Aren't Ds just demanding that millionaires return some of the FICA revenues Bush stole for them?
Many who decry "deficits Obama has run up" omit one very important relevant fact that makes Obama different from all previous Presidents since Ronald Reagan: Starting in FY 2011, which already has begun, Obama will not have positive FICA cash flows to offset Federal expenditures and income tax "cuts".
Incredibly, Republican White HOuses since Reagan have squandered almost $THREE TRILLION" in FICA and interest Treasury owes to Social Security, most notably on "tax cuts" disproportionately favoring the very wealthy, but also on massive "defense" waste, corporate welfare, and "Homeland Security" boondoggles.
A Social Security Actuary's table I'll explain below shows the total amount of positive FICA cash flow each President since Jimmy Carter has had available as a possible "slush fund" for massive waste at the expense of future Baby Boomer retirees. Here are the highlights:
Positive FICA cash flow to Treasury (Millions of dollars)
___71,990 under Ronald Reagan
__214,923 under George HW Bush
__687,591 under Bill Clinton
1,359,536 under George W Bush
__219,032 under Barack Obama
----------
2,553,072 under Reagan to Obama
Note that for simplicity these figures don't include interest Treasury owes to Social Security.

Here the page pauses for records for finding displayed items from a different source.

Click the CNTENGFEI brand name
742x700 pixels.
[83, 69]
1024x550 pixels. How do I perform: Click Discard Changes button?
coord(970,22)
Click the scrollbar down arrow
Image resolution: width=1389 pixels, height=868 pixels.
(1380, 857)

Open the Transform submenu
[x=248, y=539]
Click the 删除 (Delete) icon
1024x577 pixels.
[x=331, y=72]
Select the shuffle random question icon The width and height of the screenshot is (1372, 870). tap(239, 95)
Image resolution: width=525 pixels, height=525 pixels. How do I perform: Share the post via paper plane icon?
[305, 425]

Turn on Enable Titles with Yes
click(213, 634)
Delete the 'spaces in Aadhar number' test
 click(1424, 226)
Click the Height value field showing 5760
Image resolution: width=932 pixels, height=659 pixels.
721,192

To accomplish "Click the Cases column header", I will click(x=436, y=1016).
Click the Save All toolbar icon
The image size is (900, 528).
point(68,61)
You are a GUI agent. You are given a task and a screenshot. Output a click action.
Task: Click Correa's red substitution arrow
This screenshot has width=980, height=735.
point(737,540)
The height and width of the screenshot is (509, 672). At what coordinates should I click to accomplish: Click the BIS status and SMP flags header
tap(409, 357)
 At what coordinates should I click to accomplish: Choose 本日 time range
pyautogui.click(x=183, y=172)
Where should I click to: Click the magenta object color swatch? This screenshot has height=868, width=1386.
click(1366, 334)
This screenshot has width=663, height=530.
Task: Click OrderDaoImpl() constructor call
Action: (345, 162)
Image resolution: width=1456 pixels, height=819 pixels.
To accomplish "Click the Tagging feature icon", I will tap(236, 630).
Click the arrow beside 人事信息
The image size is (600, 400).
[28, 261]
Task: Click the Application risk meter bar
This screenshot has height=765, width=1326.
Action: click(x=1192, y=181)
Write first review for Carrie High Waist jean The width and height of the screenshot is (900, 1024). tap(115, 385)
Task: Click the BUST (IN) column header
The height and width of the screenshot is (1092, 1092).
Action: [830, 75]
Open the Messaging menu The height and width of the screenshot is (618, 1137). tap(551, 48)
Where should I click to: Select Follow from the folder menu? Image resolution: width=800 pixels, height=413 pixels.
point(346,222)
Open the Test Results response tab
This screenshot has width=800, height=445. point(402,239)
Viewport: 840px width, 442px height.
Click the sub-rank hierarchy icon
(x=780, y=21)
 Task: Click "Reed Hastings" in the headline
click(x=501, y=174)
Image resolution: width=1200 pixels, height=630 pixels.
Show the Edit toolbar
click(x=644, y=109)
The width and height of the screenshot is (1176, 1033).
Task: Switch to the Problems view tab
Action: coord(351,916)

Before Reagan, Social Security essentially was a "pay as you go" operation, taking in just enough in FICA each year to pay retirees and the disabled that year. Reagan's "Greenspan Commission" raised FICA payroll tax rates to generate a positive cash flow, which ostensibly was to be used to pay out Baby Boomer retirements beginning in the second decade of the twenty-first century.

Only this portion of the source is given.